Другие сочли его наглецом. На нем была грубая обувка для сумасшедших, специально подбитая оловом, а на площади, которую предстояло пересечь, ярмарочный фокусник как раз забыл намагниченную дощечку. Башмаки сняли, и он смог ходить. Его отвели в мэрию, где посадили, стянув ремнями, на подмостки посреди огромного зала, туда можно было прийти, чтобы рассмотреть его со всех сторон. В это же время другие полицейские вскрывали каменный пол в камере, ища иглы или другие колющие предметы, которыми он нанес себе раны. Чтобы посмеяться над ним, ему всунули в руки в качестве скипетра палку, и, когда он сидел, раскрыв рот, потому что задыхался от нехватки воздуха, один бедняк плюнул ему прямо туда внутрь.
В течение трех недель плена пробовали, задавая всевозможные вопросы, застать его врасплох и поймать на очевидных противоречиях. Спрашивали, что представляется его внутреннему взору. Он отвечал, что видит людей в белых блузах с голубым кантом и мастерками за поясом; отвечал, что видит высокопоставленных лиц в военной форме, склонившихся над большой книгой. На самом деле он видел руку, вдребезги разбивающую свиную голову. Он говорил, что видит пять деревьев, отравленных остальной рощей. Говорил, что видит одержимого, который в эту самую минуту выворачивал наизнанку смысл Священного писания, дабы подкрепить свой изворотливый замысел, и читателей, которым нравилось подобное развращение. Он видел, как мрак окутывает разум. Потом ему показалось, что он слышит неистовые раскаты грома, он видел, как сверкают молнии, и ему показалось, что огненные шары падают с поверхности земли и катятся к ее центру, заставляя скалы разлетаться на части. Затем он ощутил стремительный поток вод и страшный стон скорби. Тогда шум прекратился, вспышки пропали, и он заметил некую тень: незнакомая девушка вела его обратно в монастырь.
ГЛАВА LVII
АРТУР ПЕРЕЕЗЖАЕТ
Поведение Артура стало еще более вызывающим. В его руках больше не таял лед. Он обращался к тем, кого не было, и показывал пальцем в пустое пространство. Он ощупывал все предметы, которые ему давали, и спрашивал, что это такое, он путал горячее и холодное, выпуклое и впалое. Он говорил, что его постоянно задевает шелест ткани. Открылась, наконец, его способность говорить на арамейском, он бормотал, например, такие фразы:
— Ана кома, мажера безебура ганаба, абла шалок леон, афкид руши.
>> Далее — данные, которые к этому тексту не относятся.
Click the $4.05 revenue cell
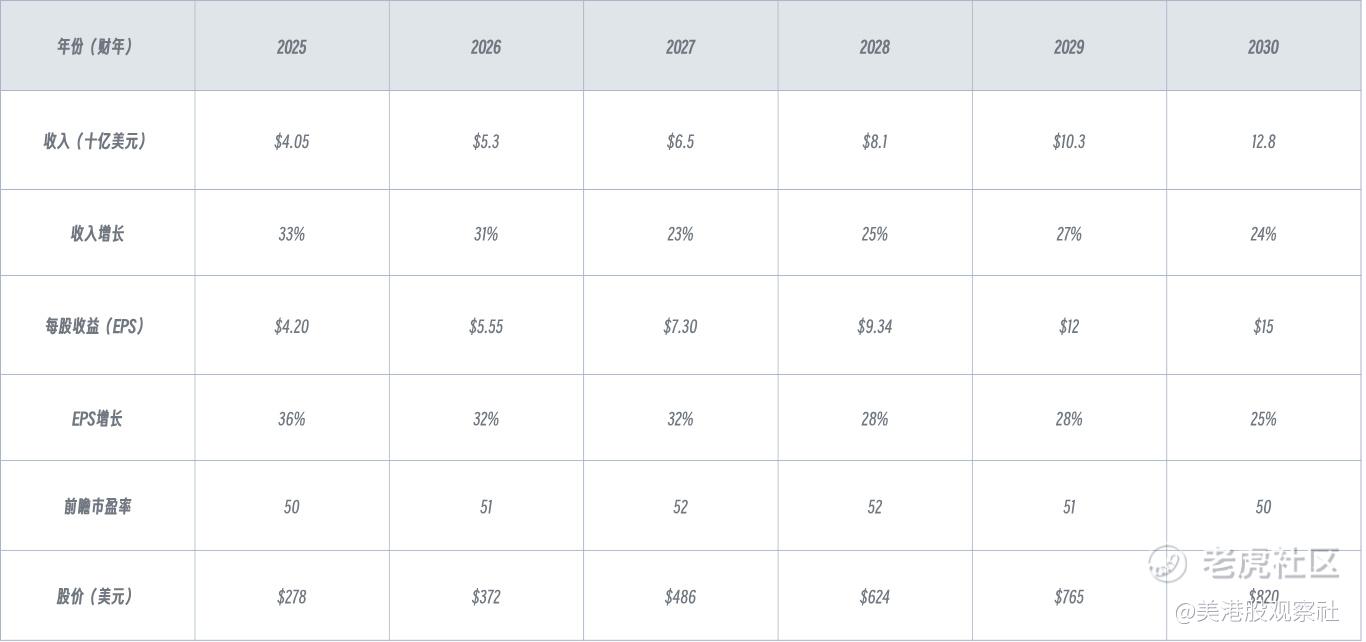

Он не знал, что они означали. К нему отправили австрийского ученого доктора В. и востоковеда Ф., чтобы перевести их.
Под предлогом предложить мировое турне с декламацией тарабарщины, как-то утром, на рассвете, завернув его в шерстяное одеяло, от него попытались избавиться, однако шум о побеге разлетелся среди деревенских жителей, и те к трем часам утра, прихватив косы и садовые ножи, окружили обитель: они хотели оставить у себя святого, при котором начала процветать торговля.
Но однажды ночью, когда все спали, ворота монастыря растворились без человеческой помощи, и Артур был призван с постели, где лежал, обливаясь кровью.